Today’s National Hunt card would invariably be at the core of a weekend buzz around Sligo and its environs but only 200 owners will be allowed attend along with essential industry people.
“The racing in Sligo attracts a lot of people. All of our racing is during the summer season. A lot of people would have their holidays booked around the Sligo Races. We would have a huge influx from Northern Ireland. They would come down this week. Sligo would be full of tourists and there is quite a lot of disappointed people, ringing me now for over a week to see if we would be able to open up or what the protocols were,” she said.
“Unfortunately, I am not ready for them this weekend. Hopefully we will get there. Because of our location, so close to the Northern counties, people come down frequently. They book into the local hotels for a few days or a week, people enjoy coming to the town. It is very vibrant for the summer. We miss that a lot.”
The connection with the local business community, as well as the general population, is evident in the sponsors’ profile, many of which are from the hospitality industry.
It is no surprise that she has so much praise for the Irish Horse Racing Regulatory Board (IHRB) and Horse Racing Ireland (HRI) for keeping racing going for all bar three months of the pandemic, with a blemish-free record of Covid transmission from the tracks.
“Obviously, financials have taken a hit, our turnover is down, but we are still able to continue. The fact we were able to race behind closed doors, it kept the industry going.
“The IHRB and the HRI, they were the people that, very carefully, stated the protocols. They did an amazing job. It really was a basis of the very strict protocols that horse racing was able to continue.
"It’s a real credit there has been no major outbreak of Covid anywhere in Ireland in the horse racing areas since the beginning of the pandemic last year in March. They have worked really hard to communicate everything very clearly to the racecourses.
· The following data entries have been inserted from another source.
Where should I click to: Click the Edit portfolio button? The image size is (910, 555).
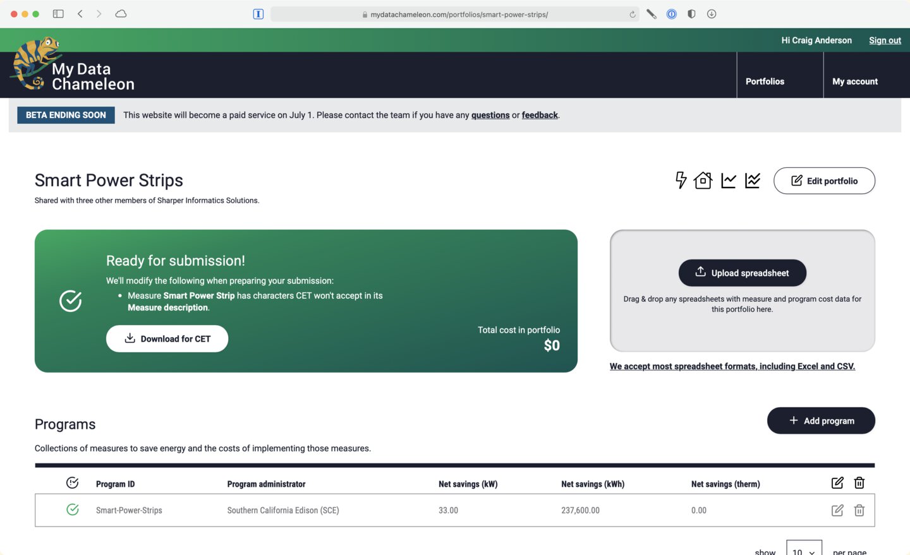click(x=824, y=181)
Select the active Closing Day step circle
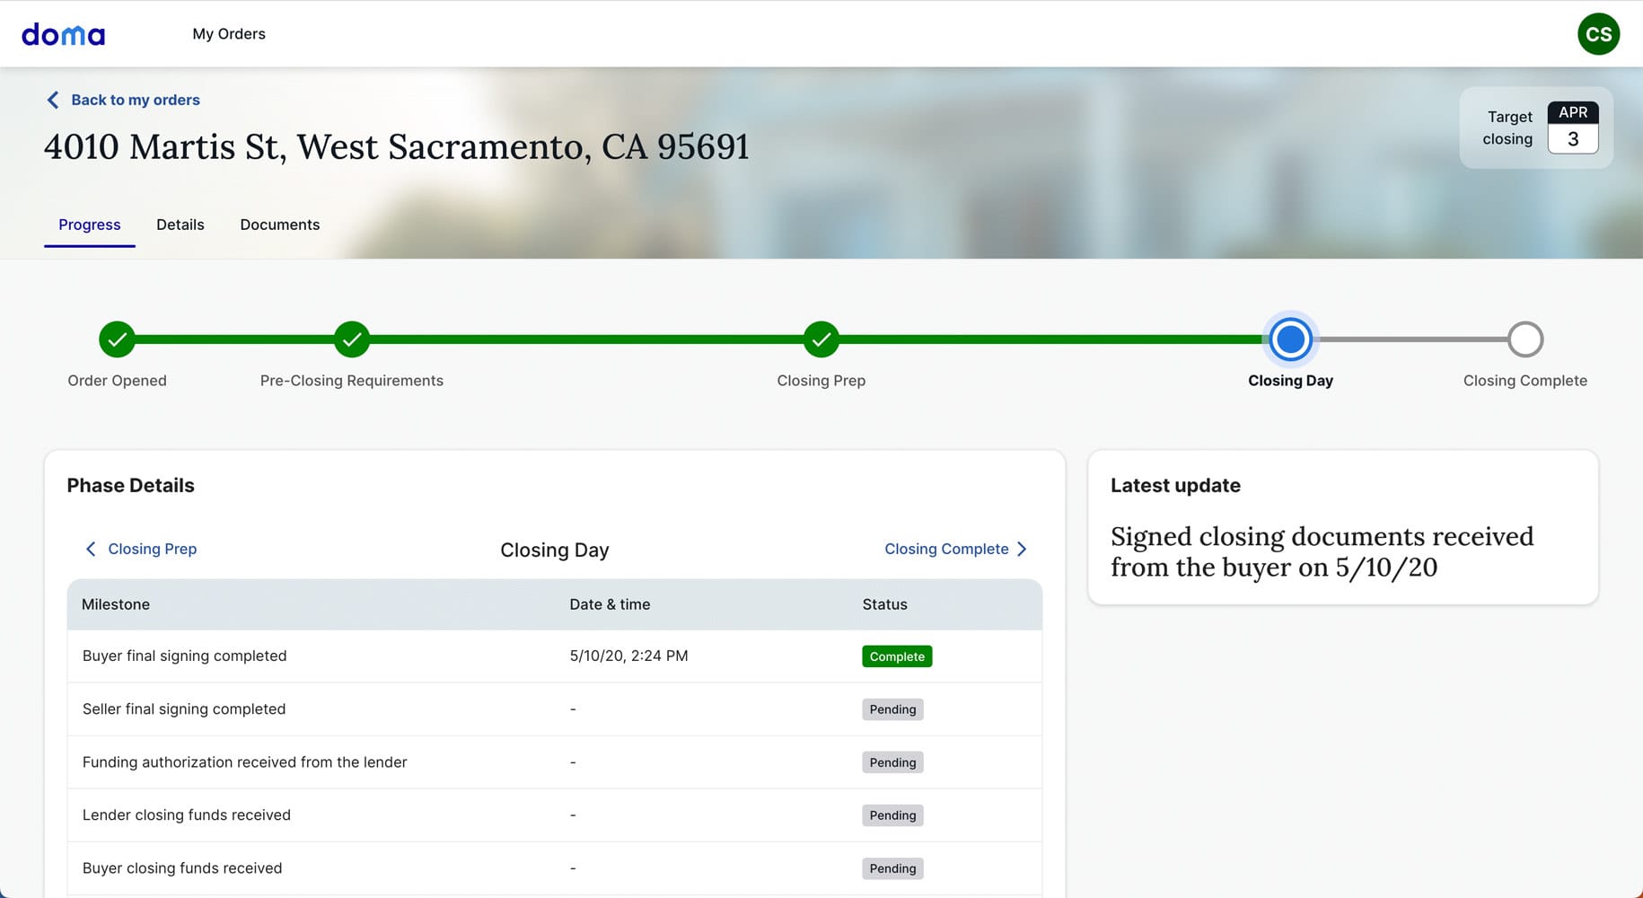 (x=1290, y=339)
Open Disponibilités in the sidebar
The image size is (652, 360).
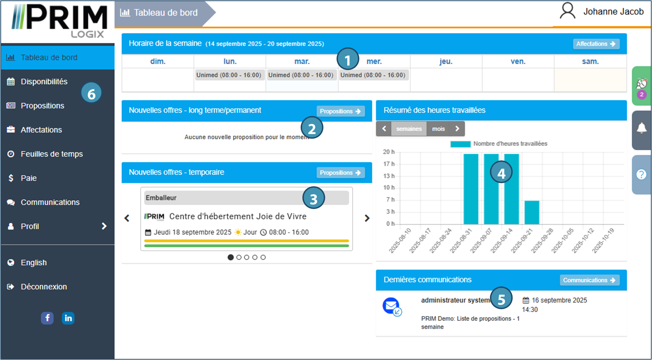tap(44, 82)
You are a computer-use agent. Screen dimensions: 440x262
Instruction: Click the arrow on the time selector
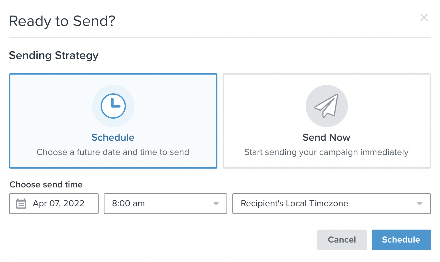tap(216, 204)
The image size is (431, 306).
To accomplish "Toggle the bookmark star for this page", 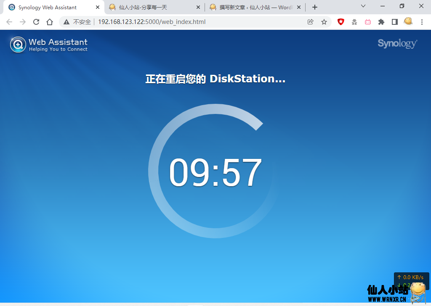I will [x=324, y=22].
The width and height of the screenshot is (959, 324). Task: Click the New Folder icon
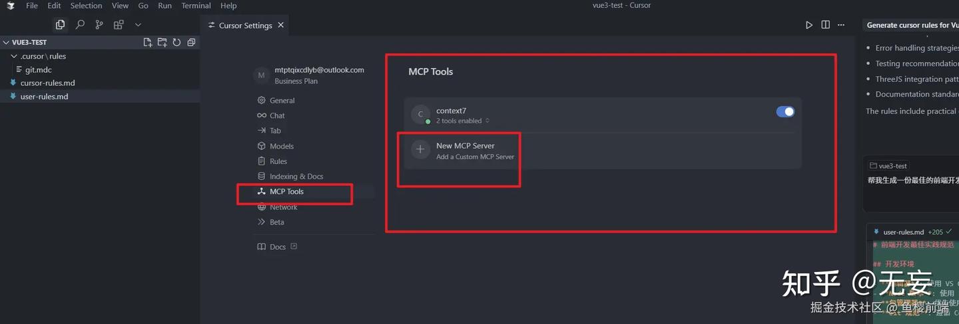pos(162,43)
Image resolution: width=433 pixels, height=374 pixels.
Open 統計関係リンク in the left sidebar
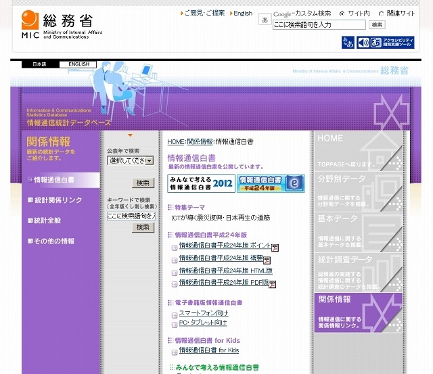click(x=58, y=200)

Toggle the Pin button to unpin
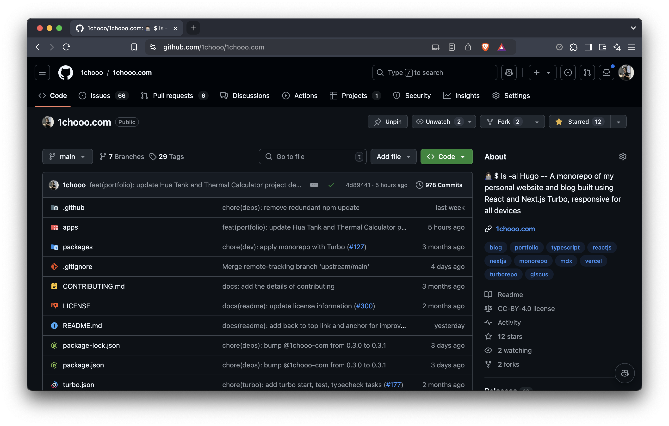pyautogui.click(x=389, y=121)
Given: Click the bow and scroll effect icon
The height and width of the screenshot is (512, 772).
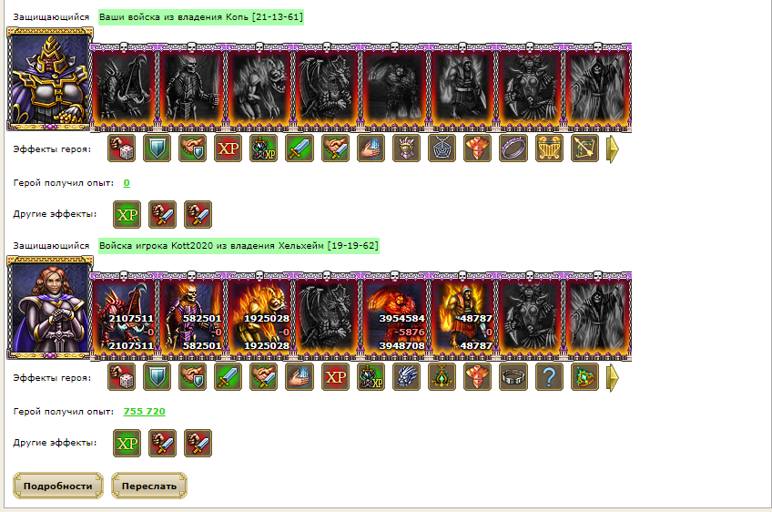Looking at the screenshot, I should 584,148.
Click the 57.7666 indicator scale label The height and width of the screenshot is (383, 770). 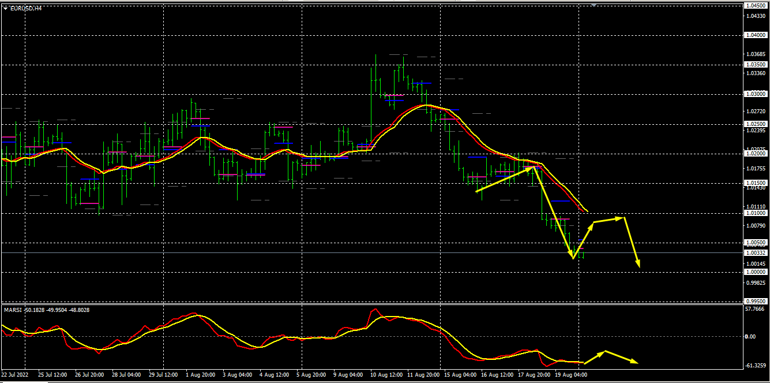(755, 309)
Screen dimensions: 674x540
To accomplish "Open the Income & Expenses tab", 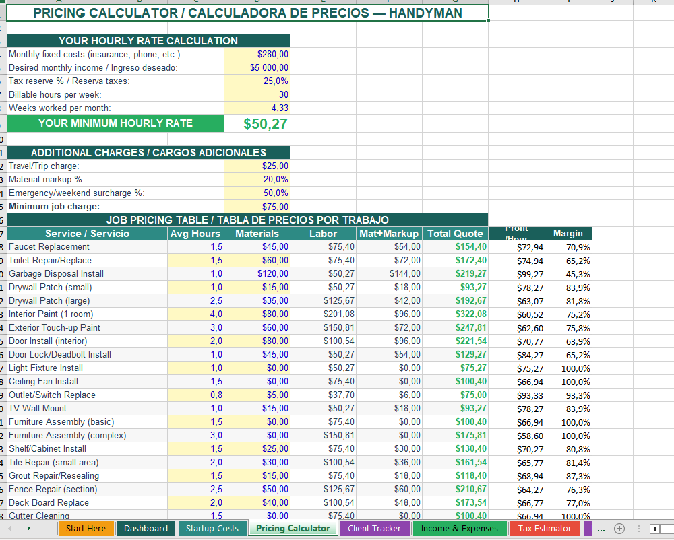I will click(460, 529).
“In the initial stages, they sent people down to the tracks to assist them getting the place set up, advising them what to do and the best way to carry it out. They worked in conjunction with racecourses. We worked well together and so did the trainers and jockeys, and we have to be pleased with how it went.”
And what about gender? Clearly there have been big advances in racing, like last week’s confirmation that Suzanne Eade is to be appointed chief executive of HRI. There have been challenges along the way as a woman starting off in the financial world, but Foley doesn’t dwell on them.
“I suppose there has been. Things are getting better, there is no question about that. Early on, there was hardly any women in management positions. But as time went on, girls were performing so well in every field, certainly in education.
"It was a no-brainer that you had to get women into management roles. And it has happened. It has been a credit to everybody to recognise that women should be moving up to the top. Of course we have had two female presidents in Ireland and that in itself is historic.”
So she is looking forward to today, and later in the year, when the crowds will return for some of the hugely popular theme fixtures — Peaky Blinders, in particular, proving a hit.
She praises her staff and her board, but it is Kathryn Foley who is captain of the ship. Ready to greet the passengers once more.